In 2016, Ann McGlynn’s church and employer, St. Paul Lutheran Church in Davenport, Iowa, welcomed a family of seven from the Democratic Republic of Congo through a partnership with World Relief. The mother and six children lived in a refugee camp for eleven years. “As our congregation helped the family with teaching, shopping, banking, and transportation, we developed a deep connection,” said Ann.
“We decided very quickly that we would support the family as long as they wanted us to.” Todd Byerly, operations director at St. Paul, and his wife, Lori, purchased a home for the family in Davenport. After moving in, the family planted a garden in the backyard. “The oldest child brought me a bowl of spinach from the garden because she knew I loved adding it to my protein shakes,” Ann recalled. “I filed the paperwork to begin Tapestry Farms and support refugees in the Quad Cities a few weeks later.”
Ann formed a Board of Directors and was approved for 501(c)(3) status in October 2018. The same month, she received a Nation of NeighborsSM grant. “For a nonprofit organization to take root and grow, it takes significant investments of time and money,” said Ann. “Without Royal Neighbors, Tapestry Farms would not be what it is today. The gift is cemented in our history as the foundation of who we are and who we aspire to be.”
With help from community partnerships, Tapestry Farms provides full-scale support for up to ten families at one time. “We accompany and encourage refugees as they seek work, education, housing, medical and mental health care, citizenship, and community,” said Ann. “Supporting individuals and families to live as they wish to live is our ultimate goal.”
“The pandemic changed how we work,” said Ann. “We began looking at additional needs in the refugee community that we could meet.”
Through a partnership with St. Paul Lutheran Church and River Bend Foodbank, Tapestry Farms expanded its services to include a food delivery service. The organization’s volunteers deliver food and care packages to 28 families twice a month. The packages include fresh produce, meat, milk, juice, snacks, dry goods, diapers, and hygiene products. Thanks to a community grant, Tapestry Farms was able to give away its summer crop for free. In addition, board members deliver breakfast and lunch to nearly 30 school children twice a week.
Tapestry Farms currently employs three part-time employees and has over 50 volunteers. “We celebrate the individual skills of each volunteer and align their skills with the refugees’ needs,” said Ann. “We have volunteers who repair bikes, deliver food, provide transportation, tutor, and help in the garden.”
“The accomplishments I witness daily are breathtaking,” said Ann. “It is a joy to see refugee families experience pure happiness and work hard to build the life of their dreams.”
In October, Tapestry Farms received a gift of land in downtown Davenport. “It is our largest plot to date, and we will need a lot of help to get it underway in Spring 2021,” said Ann. The land will be designed with a permaculture mindset by looking at the entire plot’s functionality and value. It will include a garden and opportunities for refugees to understand their current environment and build a deeper connection to nature.

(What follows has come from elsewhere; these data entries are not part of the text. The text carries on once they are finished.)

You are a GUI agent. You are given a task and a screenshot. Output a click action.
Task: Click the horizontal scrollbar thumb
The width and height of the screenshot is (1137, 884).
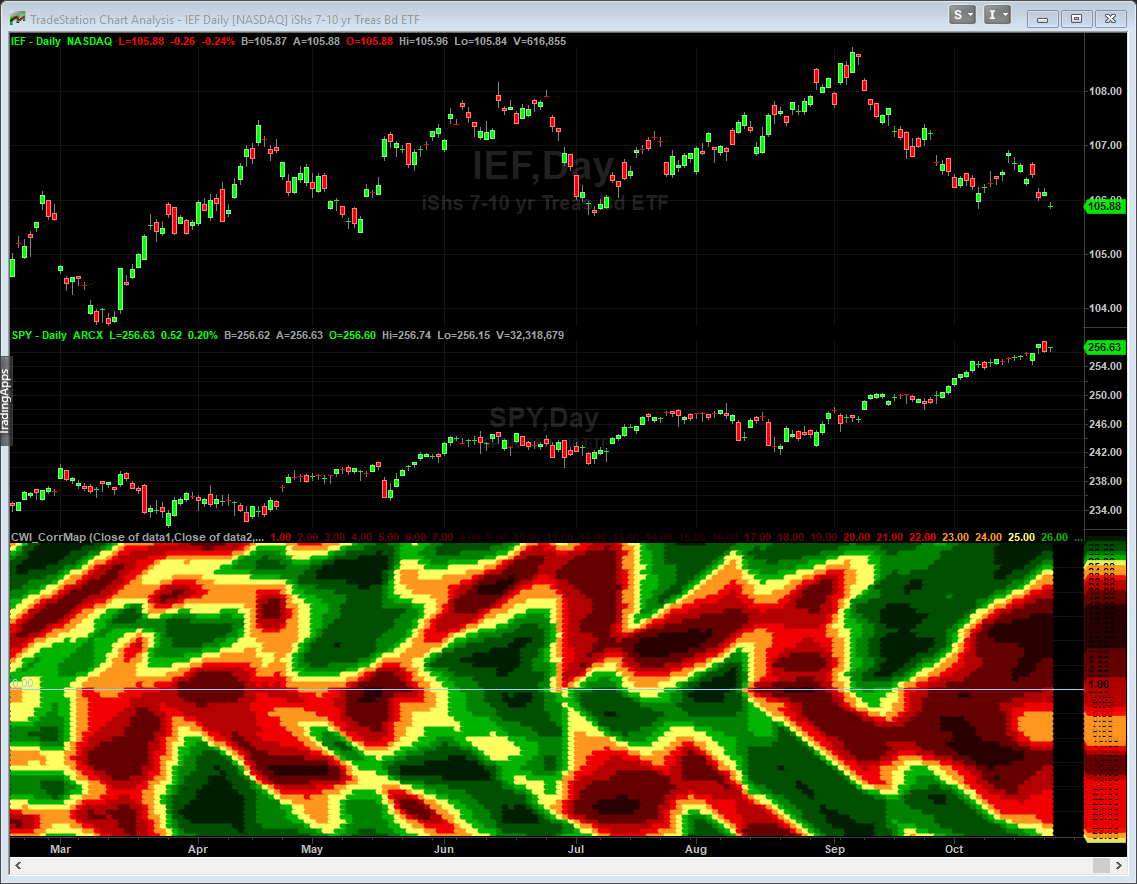[x=1100, y=865]
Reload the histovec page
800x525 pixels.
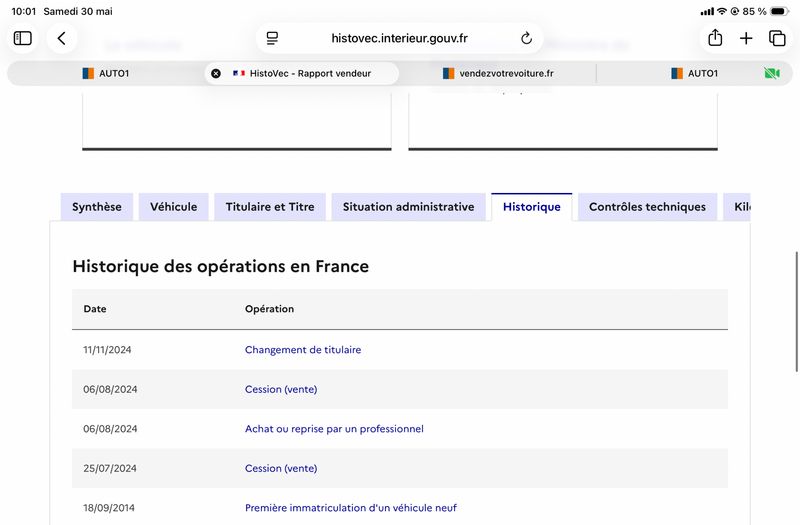(526, 38)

Tapestry Farms is focused on bringing gardens to food deserts – areas of the community where access to nutritious food is limited. “Our big goal is to have five acres of land,” said Ann. “We currently have 5/10 of an acre, but with an amazing community behind us, I know we’ll continue to grow.”
Ann has served as Director of Communication at St. Paul Lutheran Church for eight years. She will step away from her position to pursue Tapestry Farms full time at the end of this year. “I wouldn’t change one thing about the road we have traveled,” said Ann. “I’m excited to see where it takes us from here.”